**Task requirements:** Change every instance of "Describe the element" in the data below to "Name the element" and leave everything else as it is.

--- Records for processing ---

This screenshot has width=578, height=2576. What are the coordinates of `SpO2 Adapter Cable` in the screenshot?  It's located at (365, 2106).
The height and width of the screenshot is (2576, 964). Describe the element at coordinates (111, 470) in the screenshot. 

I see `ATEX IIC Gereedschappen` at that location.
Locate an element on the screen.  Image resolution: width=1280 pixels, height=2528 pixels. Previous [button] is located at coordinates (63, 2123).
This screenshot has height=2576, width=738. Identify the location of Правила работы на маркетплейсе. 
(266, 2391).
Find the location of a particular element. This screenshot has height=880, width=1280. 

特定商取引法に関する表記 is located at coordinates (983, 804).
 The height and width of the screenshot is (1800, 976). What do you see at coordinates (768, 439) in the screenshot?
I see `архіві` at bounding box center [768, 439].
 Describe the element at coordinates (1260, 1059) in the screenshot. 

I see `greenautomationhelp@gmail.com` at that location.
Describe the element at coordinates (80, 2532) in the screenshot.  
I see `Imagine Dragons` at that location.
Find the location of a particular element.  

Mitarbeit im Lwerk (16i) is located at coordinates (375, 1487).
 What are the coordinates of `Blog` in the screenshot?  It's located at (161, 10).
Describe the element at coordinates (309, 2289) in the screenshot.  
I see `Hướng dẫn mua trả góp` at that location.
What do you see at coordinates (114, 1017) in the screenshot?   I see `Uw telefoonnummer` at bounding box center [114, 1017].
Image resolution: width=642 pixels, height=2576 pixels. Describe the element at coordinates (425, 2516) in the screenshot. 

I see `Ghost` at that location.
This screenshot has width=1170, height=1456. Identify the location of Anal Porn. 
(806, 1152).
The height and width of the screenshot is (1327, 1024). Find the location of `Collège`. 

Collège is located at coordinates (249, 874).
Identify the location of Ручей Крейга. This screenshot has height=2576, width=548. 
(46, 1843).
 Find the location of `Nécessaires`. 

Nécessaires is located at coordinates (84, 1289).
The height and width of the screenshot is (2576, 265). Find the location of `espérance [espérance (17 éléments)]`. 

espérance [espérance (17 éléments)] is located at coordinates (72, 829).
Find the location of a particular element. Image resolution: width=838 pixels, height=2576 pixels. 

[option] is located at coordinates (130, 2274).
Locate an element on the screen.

---

**Right answer:**
This screenshot has width=578, height=2576. What are the coordinates of `SpO2 Adapter Cable` in the screenshot?  It's located at (365, 2106).
The height and width of the screenshot is (2576, 964). Name the element at coordinates (111, 470) in the screenshot. 

I see `ATEX IIC Gereedschappen` at that location.
Locate an element on the screen.  Image resolution: width=1280 pixels, height=2528 pixels. Previous [button] is located at coordinates (63, 2123).
This screenshot has height=2576, width=738. Identify the location of Правила работы на маркетплейсе. 
(266, 2391).
Find the location of a particular element. This screenshot has height=880, width=1280. 

特定商取引法に関する表記 is located at coordinates (983, 804).
 The height and width of the screenshot is (1800, 976). What do you see at coordinates (768, 439) in the screenshot?
I see `архіві` at bounding box center [768, 439].
 Name the element at coordinates (1260, 1059) in the screenshot. 

I see `greenautomationhelp@gmail.com` at that location.
Name the element at coordinates (80, 2532) in the screenshot.  
I see `Imagine Dragons` at that location.
Find the location of a particular element.  

Mitarbeit im Lwerk (16i) is located at coordinates (375, 1487).
 What are the coordinates of `Blog` in the screenshot?  It's located at (161, 10).
Name the element at coordinates (309, 2289) in the screenshot.  
I see `Hướng dẫn mua trả góp` at that location.
What do you see at coordinates (114, 1017) in the screenshot?   I see `Uw telefoonnummer` at bounding box center [114, 1017].
Image resolution: width=642 pixels, height=2576 pixels. Name the element at coordinates (425, 2516) in the screenshot. 

I see `Ghost` at that location.
This screenshot has width=1170, height=1456. Identify the location of Anal Porn. 
(806, 1152).
The height and width of the screenshot is (1327, 1024). Find the location of `Collège`. 

Collège is located at coordinates (249, 874).
Identify the location of Ручей Крейга. This screenshot has height=2576, width=548. 
(46, 1843).
 Find the location of `Nécessaires`. 

Nécessaires is located at coordinates (84, 1289).
The height and width of the screenshot is (2576, 265). Find the location of `espérance [espérance (17 éléments)]`. 

espérance [espérance (17 éléments)] is located at coordinates (72, 829).
Find the location of a particular element. Image resolution: width=838 pixels, height=2576 pixels. 

[option] is located at coordinates (130, 2274).
Locate an element on the screen.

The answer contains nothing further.